> [Exercise aim]:
Can you reproduce the data below verbatim, line for line, leaving out the pictures?

> [Supplied records]:

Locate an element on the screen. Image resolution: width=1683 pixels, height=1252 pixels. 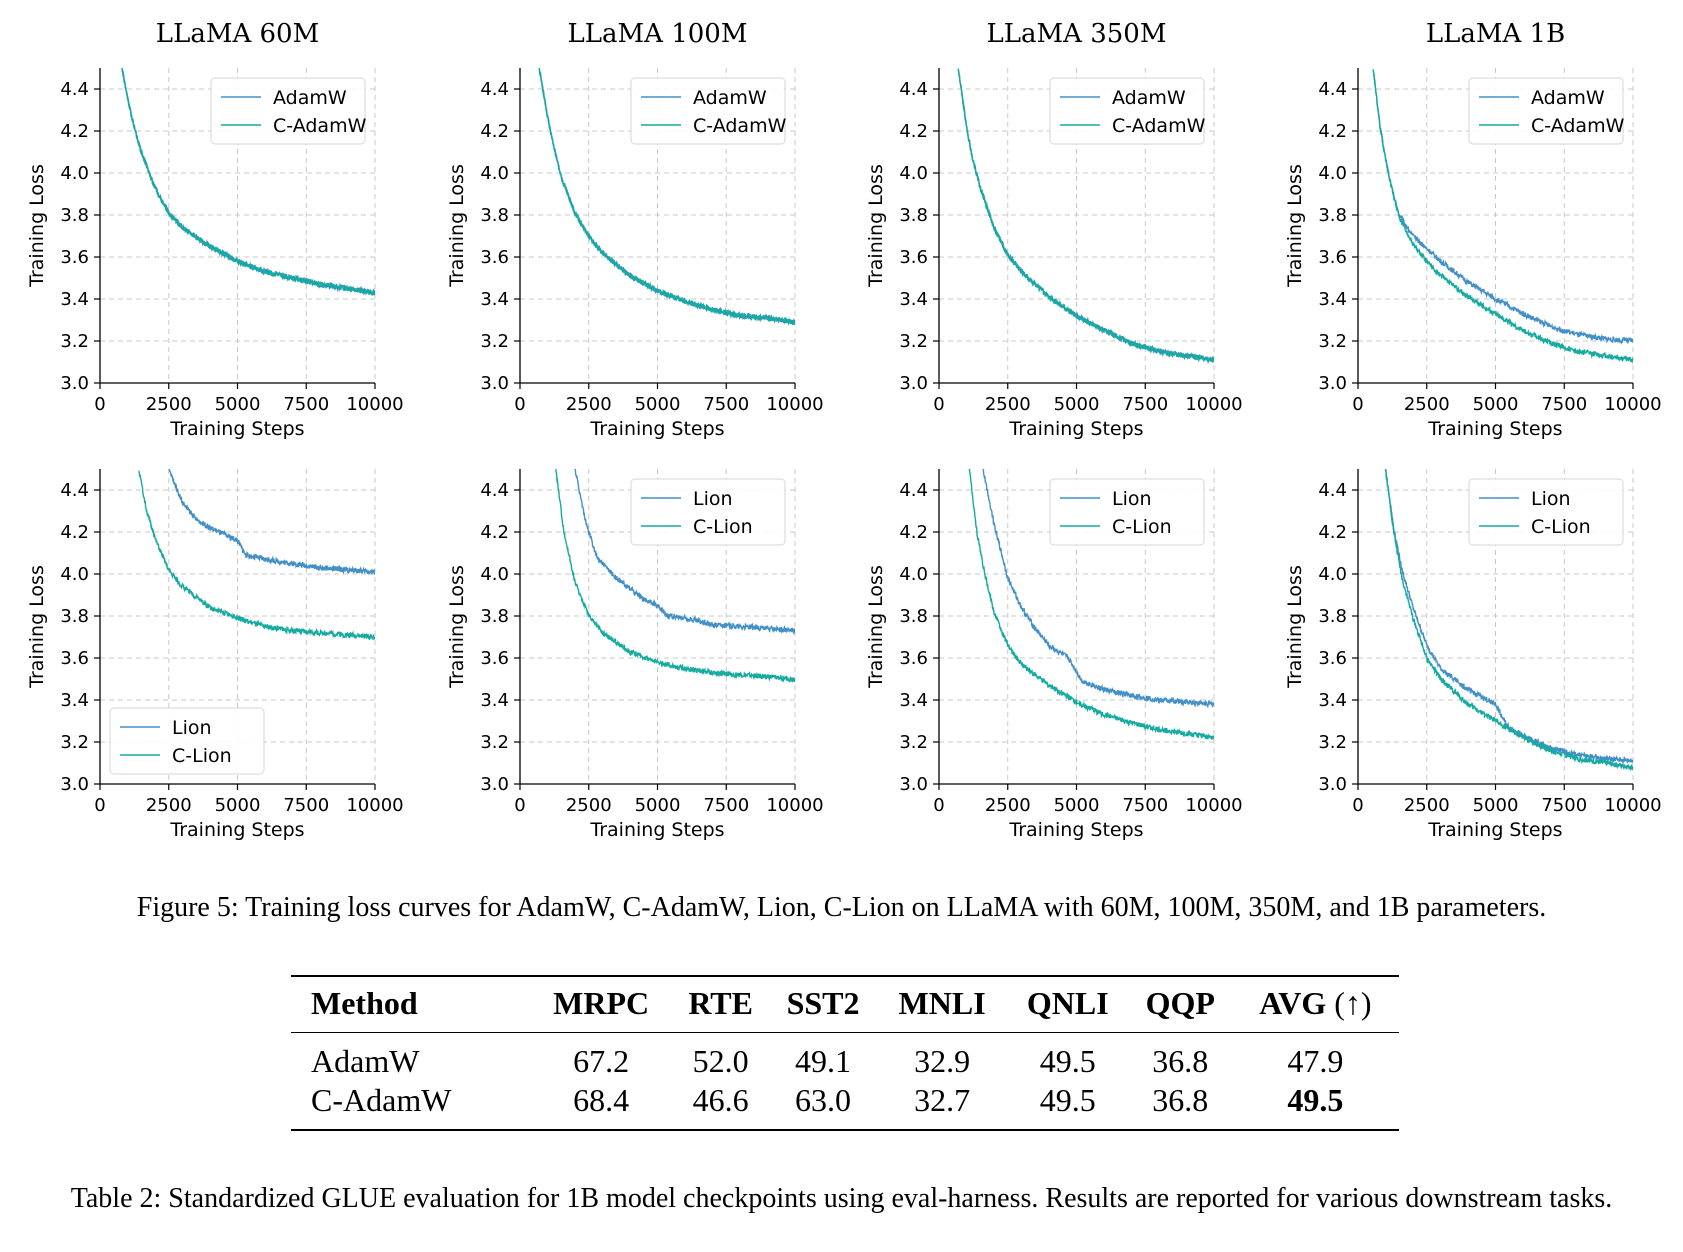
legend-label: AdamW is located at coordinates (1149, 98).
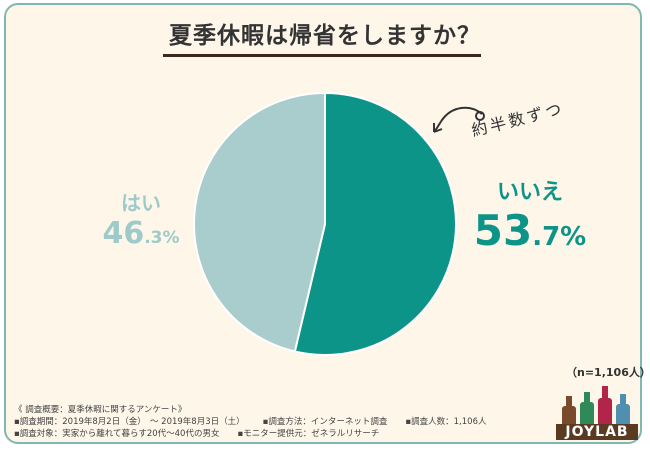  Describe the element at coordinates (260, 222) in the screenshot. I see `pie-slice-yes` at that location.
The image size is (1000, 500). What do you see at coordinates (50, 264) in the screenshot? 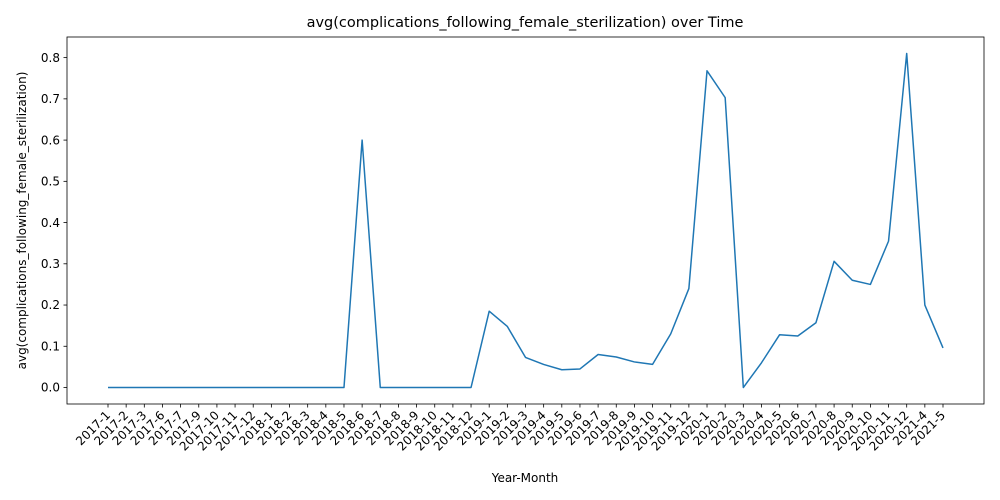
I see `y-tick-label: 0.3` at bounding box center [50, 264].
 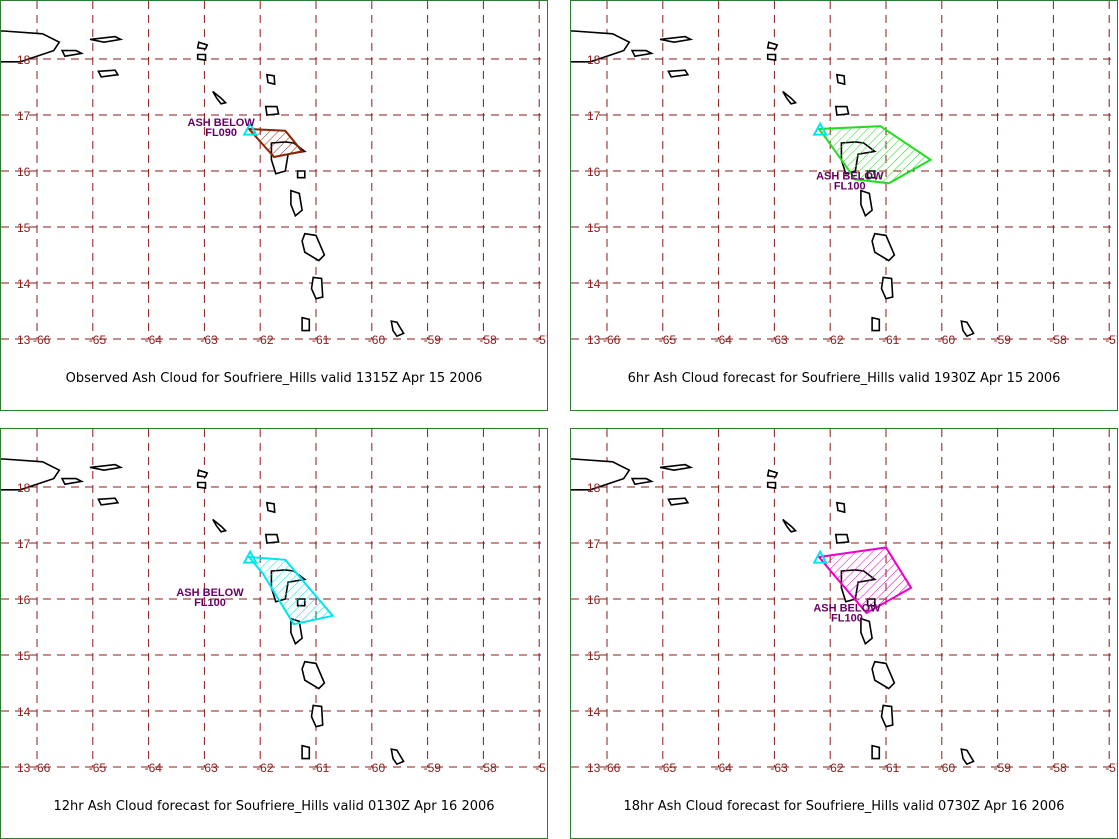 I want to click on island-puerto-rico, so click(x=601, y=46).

> [Answer area]:
Locate an element on the screen. Image resolution: width=1683 pixels, height=1252 pixels. 
legend-label: AdamW is located at coordinates (1149, 98).
  Describe the element at coordinates (260, 222) in the screenshot. I see `pie-slice-yes` at that location.
The image size is (1000, 500). What do you see at coordinates (50, 264) in the screenshot? 
I see `y-tick-label: 0.3` at bounding box center [50, 264].
  I want to click on island-puerto-rico, so click(x=601, y=46).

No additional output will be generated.